WORK TO COMPLETE
Please give the lines of the records below as a numbered list, with blank lines left out and the pictures omitted.

## begin PROVIDED DATA

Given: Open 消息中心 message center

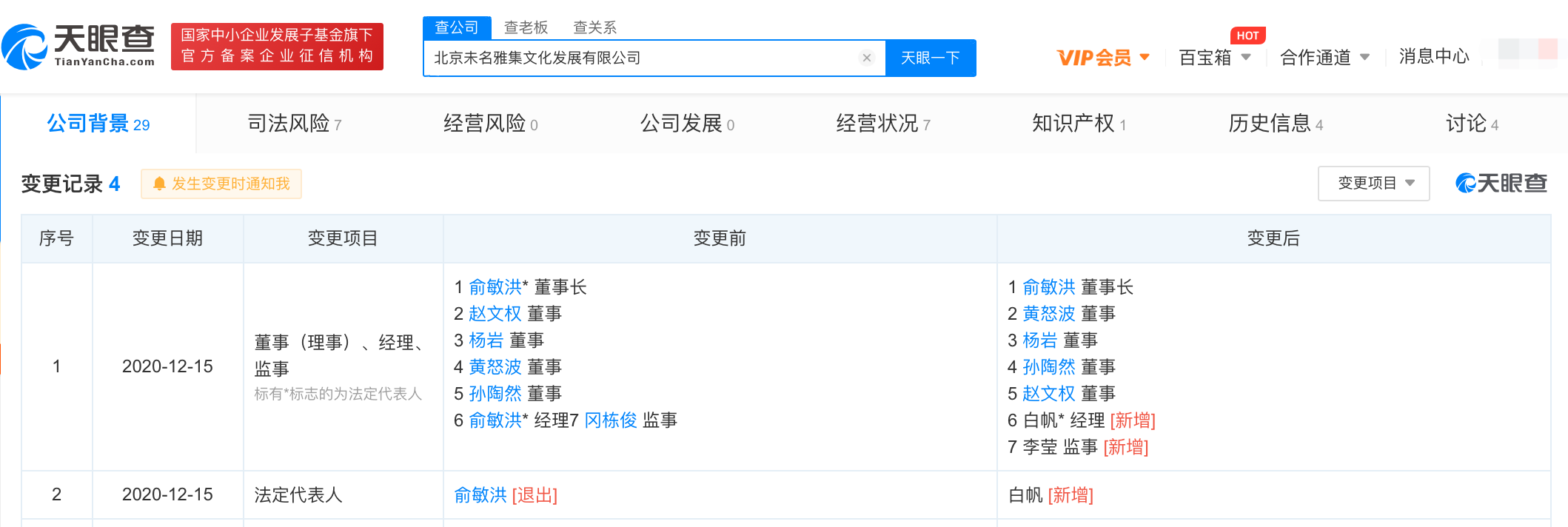Looking at the screenshot, I should pyautogui.click(x=1433, y=56).
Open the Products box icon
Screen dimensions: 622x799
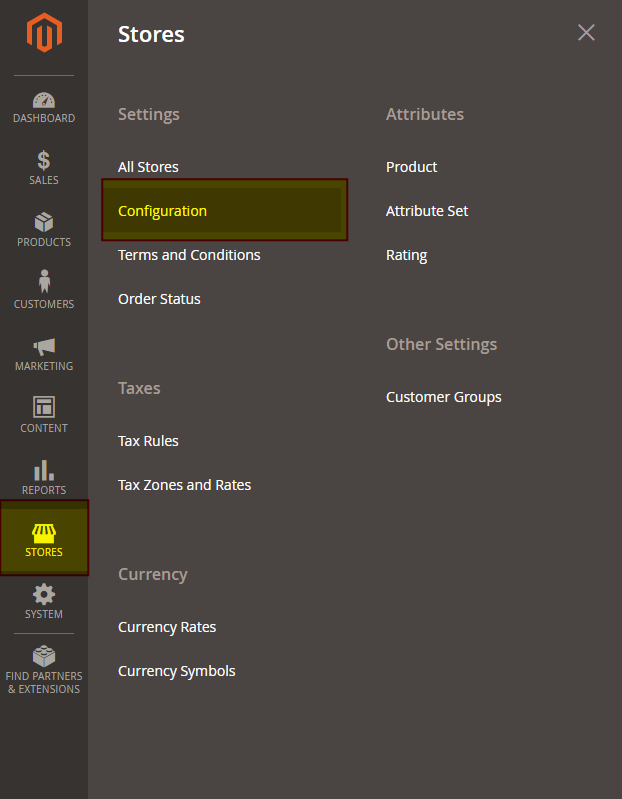(x=44, y=223)
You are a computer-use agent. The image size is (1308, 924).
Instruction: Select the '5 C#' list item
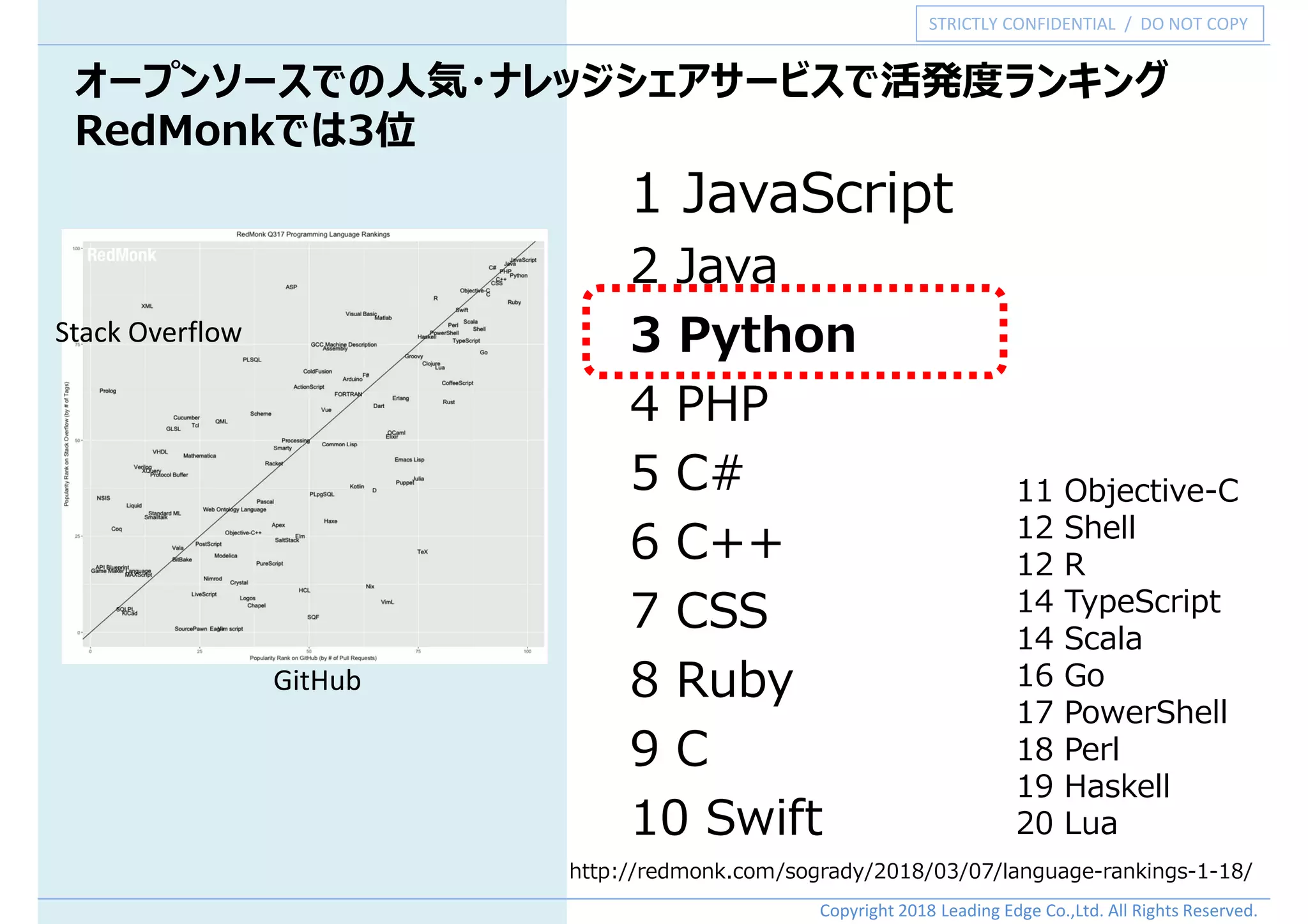coord(687,473)
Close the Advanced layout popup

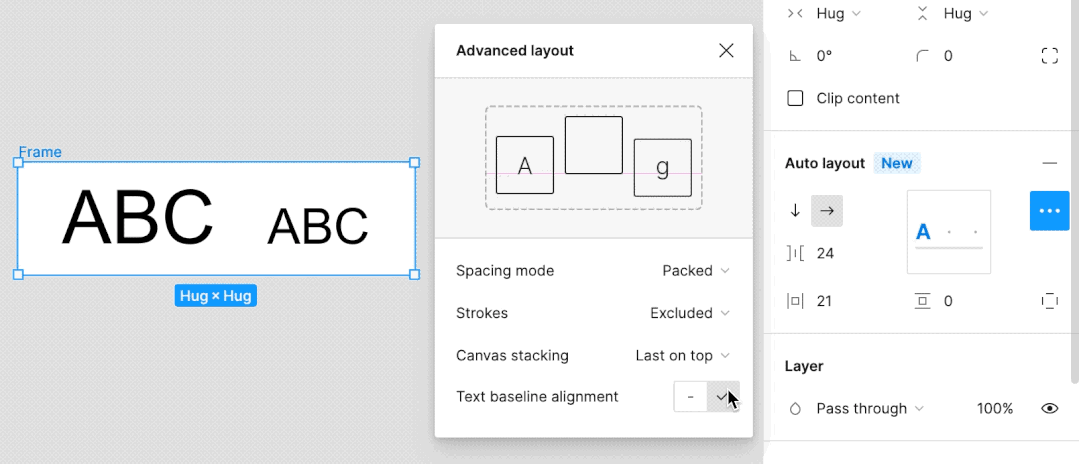pyautogui.click(x=726, y=51)
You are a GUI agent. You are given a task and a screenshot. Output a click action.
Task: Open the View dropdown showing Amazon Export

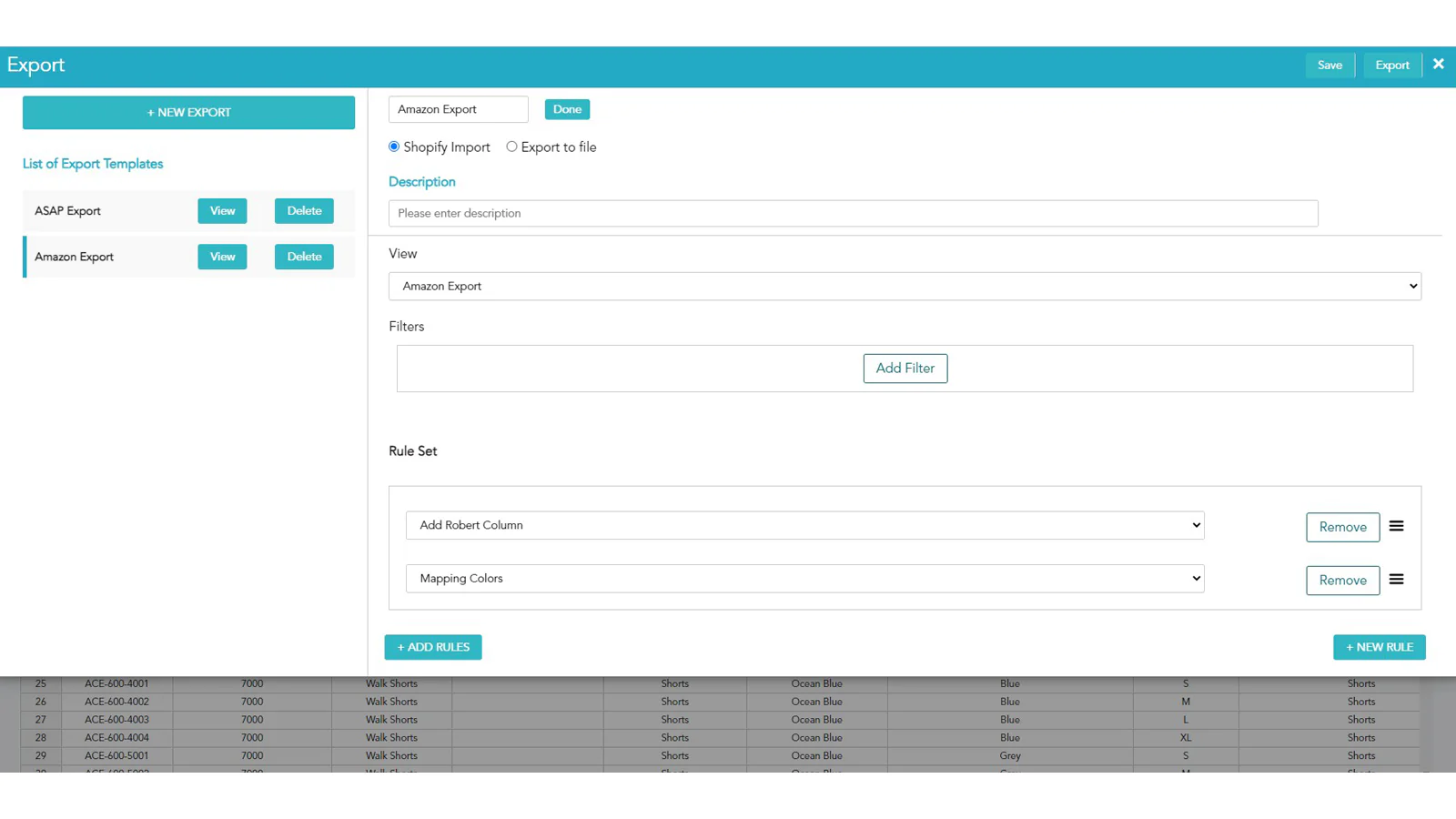(904, 286)
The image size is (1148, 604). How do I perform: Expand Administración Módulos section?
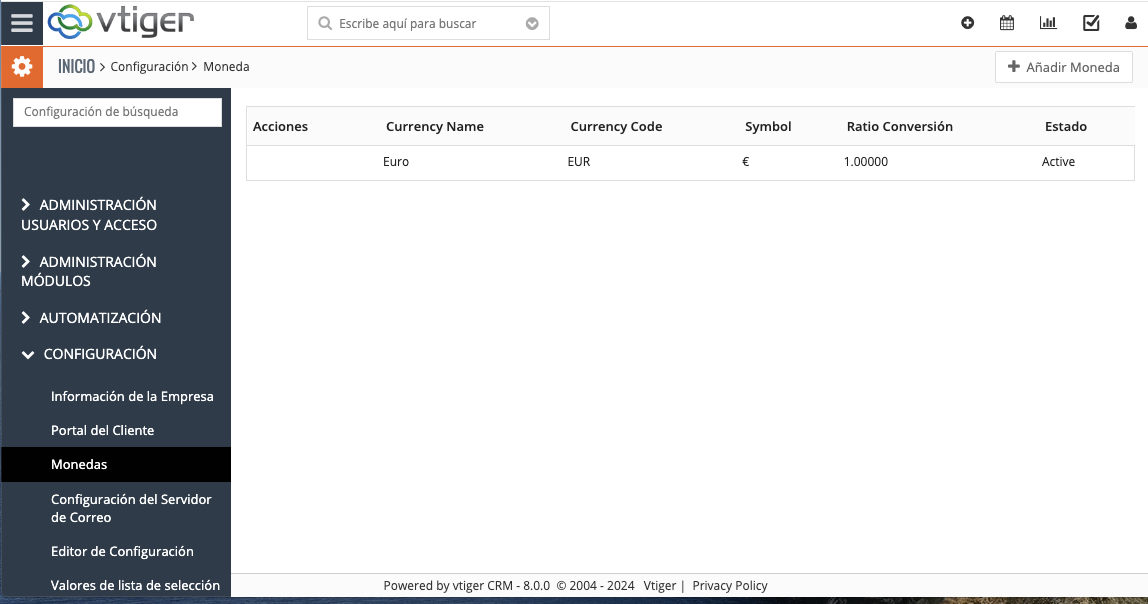(89, 271)
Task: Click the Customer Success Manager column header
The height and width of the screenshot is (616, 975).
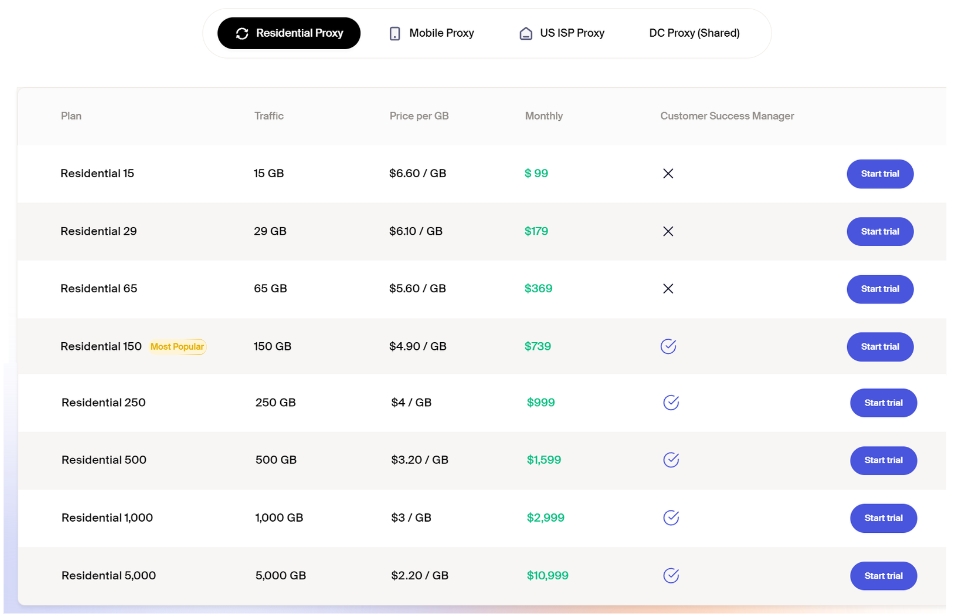Action: tap(727, 116)
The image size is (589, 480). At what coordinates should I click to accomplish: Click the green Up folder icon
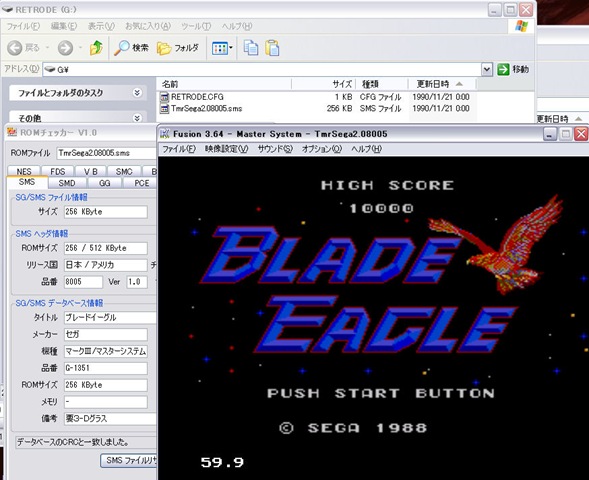pyautogui.click(x=96, y=48)
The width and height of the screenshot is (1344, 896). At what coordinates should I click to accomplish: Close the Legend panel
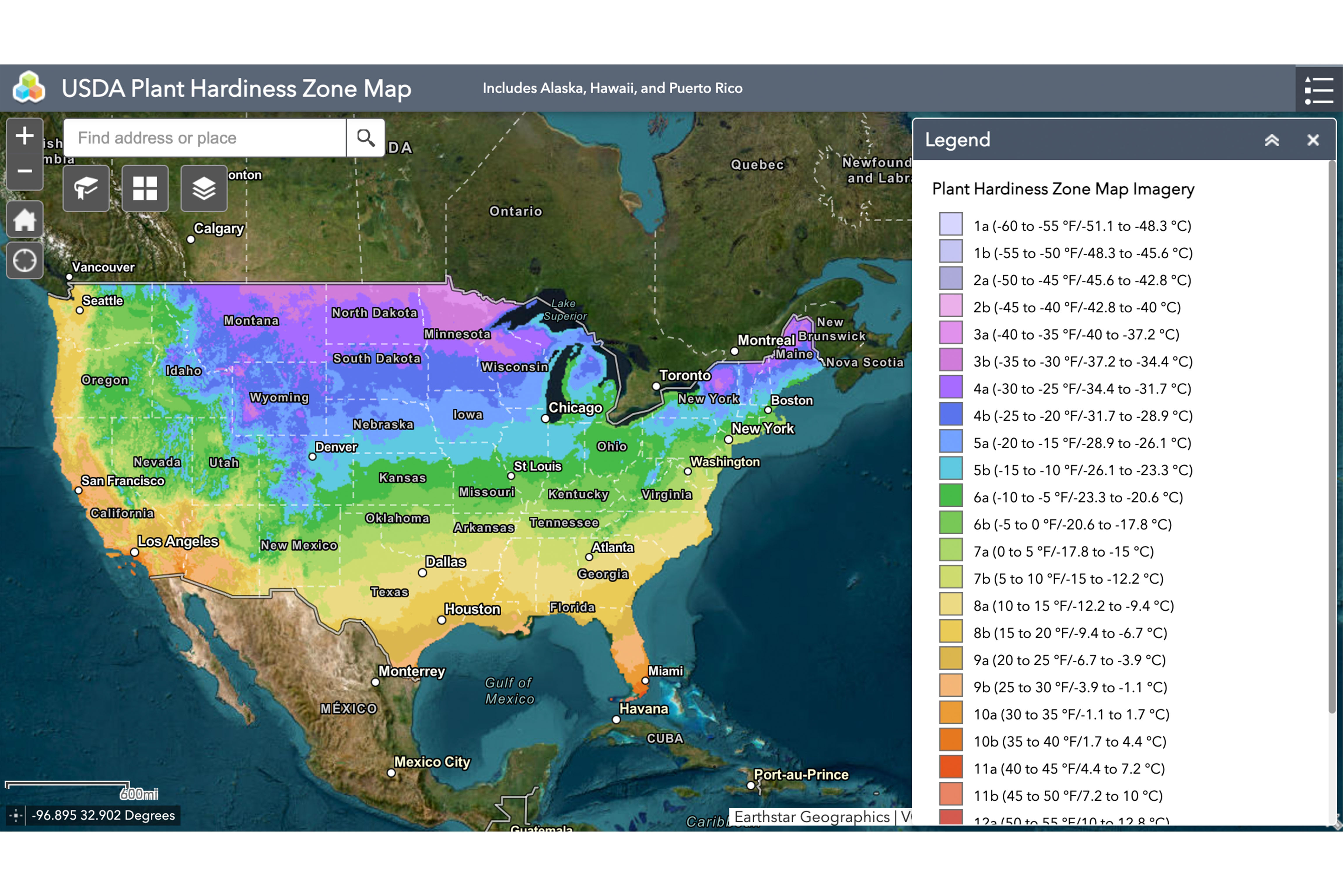click(x=1312, y=140)
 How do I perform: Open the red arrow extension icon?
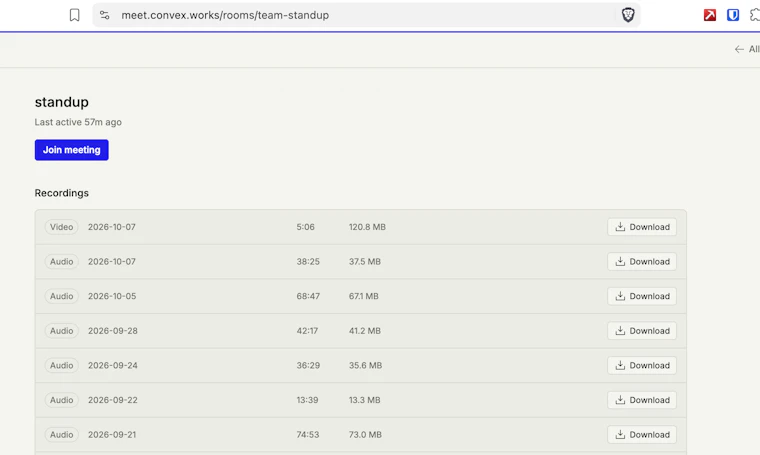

## end PROVIDED DATA

RESULT OF THIS TASK
1. Given: Open 消息中心 message center
2. Looking at the screenshot, I should pyautogui.click(x=1433, y=56).
3. Open the Products box icon
4. Screen dimensions: 622x799
5. (x=44, y=223)
6. You are a computer-use agent. The image size is (1308, 924).
7. Instruction: Select the '5 C#' list item
8. coord(687,473)
9. Close the Advanced layout popup
10. pyautogui.click(x=726, y=51)
11. You are a GUI agent. You are given a task and a screenshot. Output a click action.
12. Task: Open the View dropdown showing Amazon Export
13. (904, 286)
14. The image size is (1148, 604). How do I perform: Expand Administración Módulos section?
15. (89, 271)
16. Task: Click the Customer Success Manager column header
17. The height and width of the screenshot is (616, 975).
18. Action: tap(727, 116)
19. The image size is (589, 480). At what coordinates should I click to accomplish: Click the green Up folder icon
20. pyautogui.click(x=96, y=48)
21. The width and height of the screenshot is (1344, 896). At what coordinates should I click to accomplish: Close the Legend panel
22. click(x=1312, y=140)
23.  How do I perform: Open the red arrow extension icon?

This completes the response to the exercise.